M. Laménie m'a interrogé sur les recettes retenues pour l'assurance maladie. Ce sont celles que l'on connaît, pour 2,5 milliards d'euros : tarifs, déremboursements, dépenses de transports, référentiels, ambulatoire... J'entends parler de la sécurisation des recettes depuis que je suis parlementaire. Le seul remède est de sécuriser celles de la Cnaf par une disposition organique. Quand je l'ai proposé, le Gouvernement n'y était pas favorable et il n'y avait pas de majorité pour cela. On se heurte en outre à l'écueil maastrichtien. Si l'on avait suivi M. Camdessus on aurait mis dans la loi de finances toutes les dispositions à caractère fiscal avant de les ventiler entre les branches, ce qui nous aurait ramenés à la situation antérieure à 1996.
Je partage la préoccupation de Mme Hermange sur la lenteur à laquelle nous évoluons. Nous prendrons des initiatives. La même réponse vaut pour les dialyses : pourquoi certains départements ou régions sont-ils très dynamiques et d'autres pas du tout ?
Fidèle à lui-même, M. Autain m'a appelé à beaucoup d'humilité et il est vrai que la réalité dément souvent les prévisions de la veille. Nous tablions l'an dernier sur un déficit de 30 milliards en 2010 ; il ne sera que de 20 milliards, grâce à la progression des recettes comme au respect de l'Ondam. L'on peut néanmoins identifier d'autres recettes, le Gouvernement s'y est efforcé et nous avons pris des initiatives, ainsi sur le forfait social. M. Fischer en a énoncé d'autres à l'occasion de la CMP sur les retraites. Encore faut-il qu'elles ne nuisent pas à notre compétitivité : il faut trouver un point d'équilibre. La réforme fiscale, souhaitée par M. Le Menn, s'engagera au printemps prochain dans la perspective d'une harmonisation avec l'Allemagne.
Le remède au vieillissement de la population évoqué par Mme Printz réside dans la réforme des retraites. On ne peut jamais faire un copier-coller de la politique des Américains et des Anglais. La mission d'évaluation et de contrôle de la sécurité sociale (Mecss) a prévu d'aller en Angleterre ; si vous êtes intéressée, inscrivez-vous.

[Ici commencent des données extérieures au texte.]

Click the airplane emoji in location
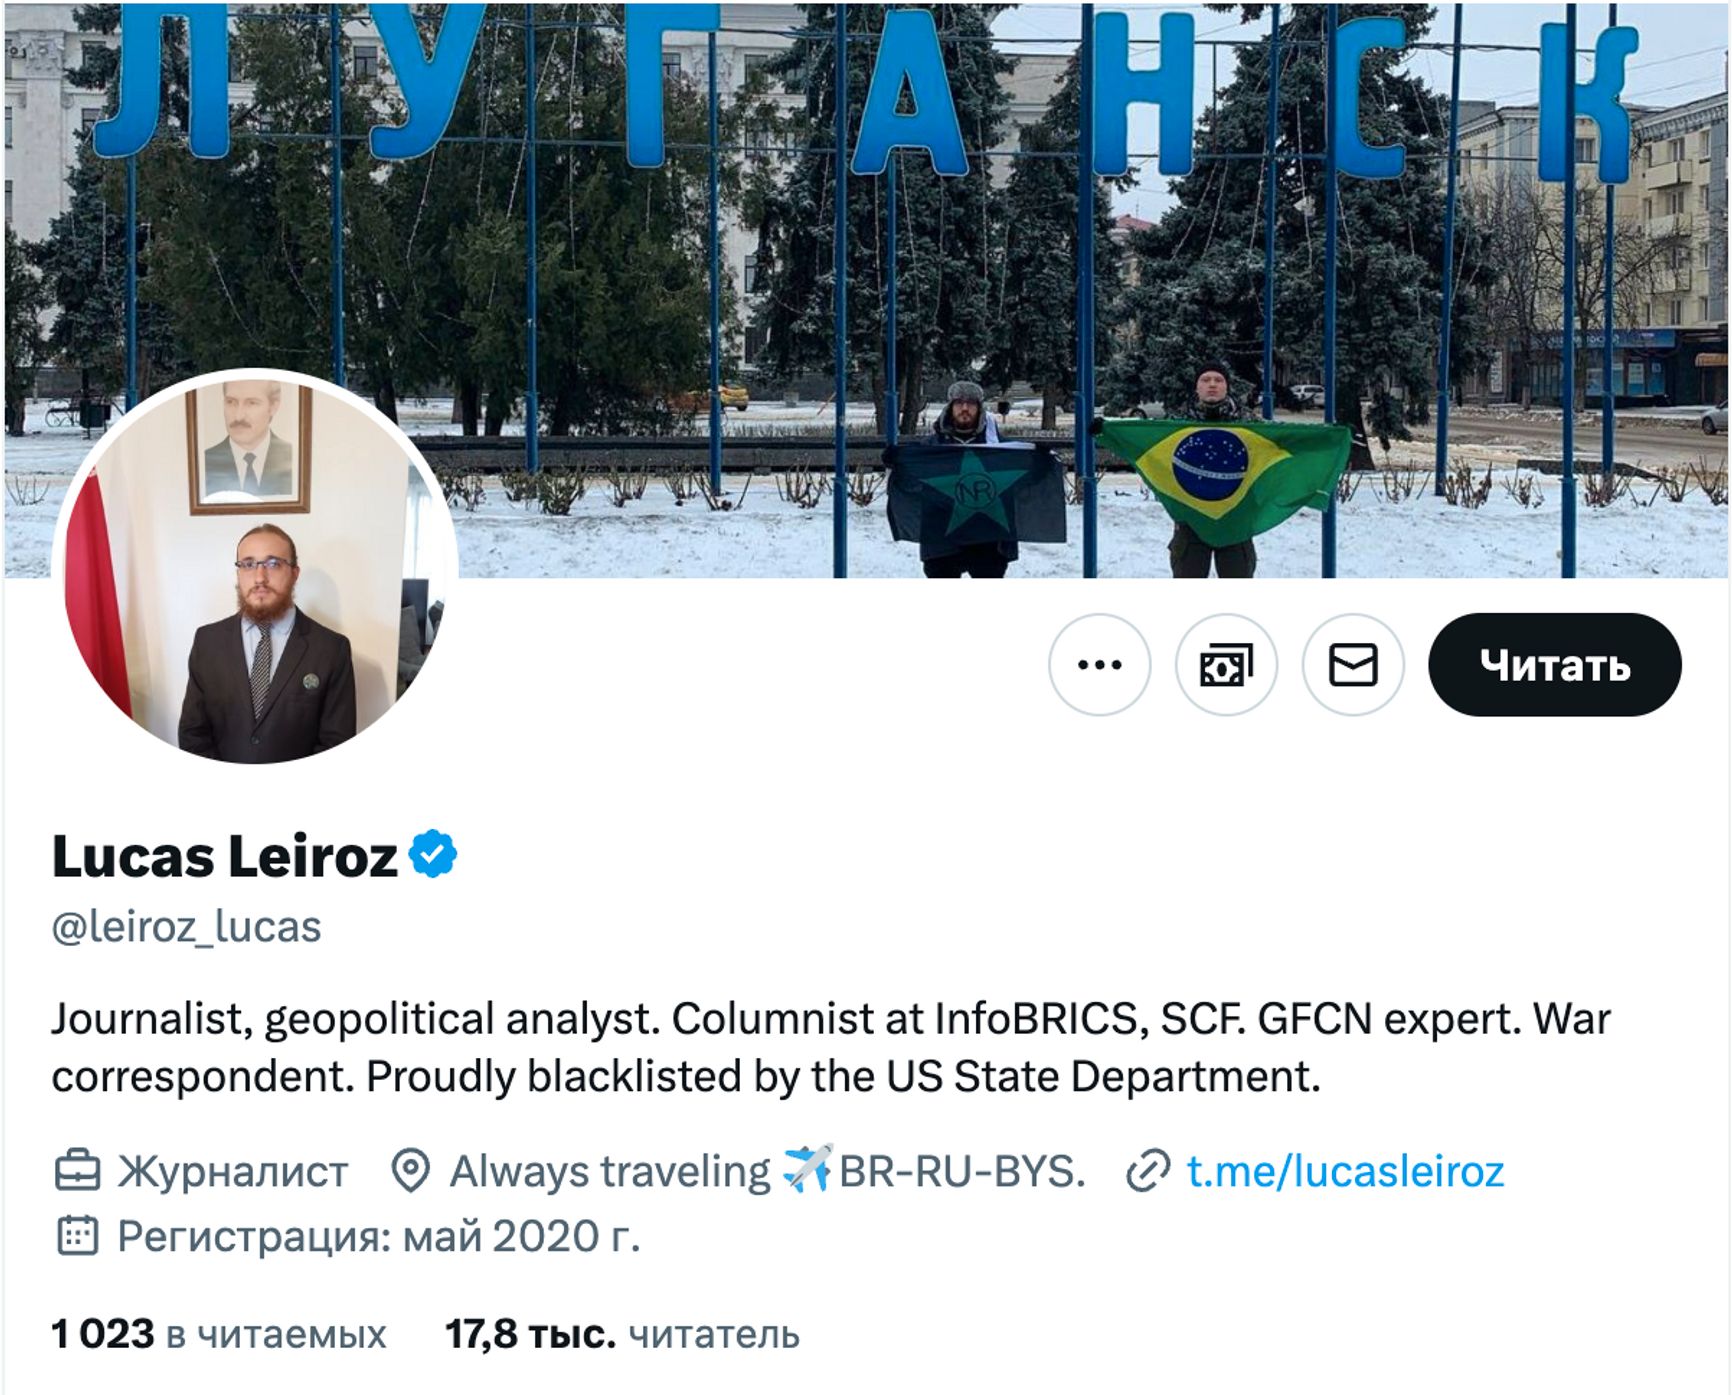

M. Teulade a opposé prescriptions libérales et prestations socialisées. Je préciserai juste à l'intention de Mme David que la masse salariale dont il s'agit n'inclut pas les fonctionnaires. Que M. Cazeau se rassure, je partage ses interrogations. La prévision est un exercice bien difficile. Un Ondam de 2,8 % marque-t-il une régression ? Nous verrons cela à la fin de l'année prochaine. Nous devons progresser vers une maîtrise médicalisée des dépenses. Nous avançons déjà d'année en année, mais il faut aller plus vite sur l'hôpital.
Les conclusions du rapport sont approuvées.
Acte est donné de cette communication.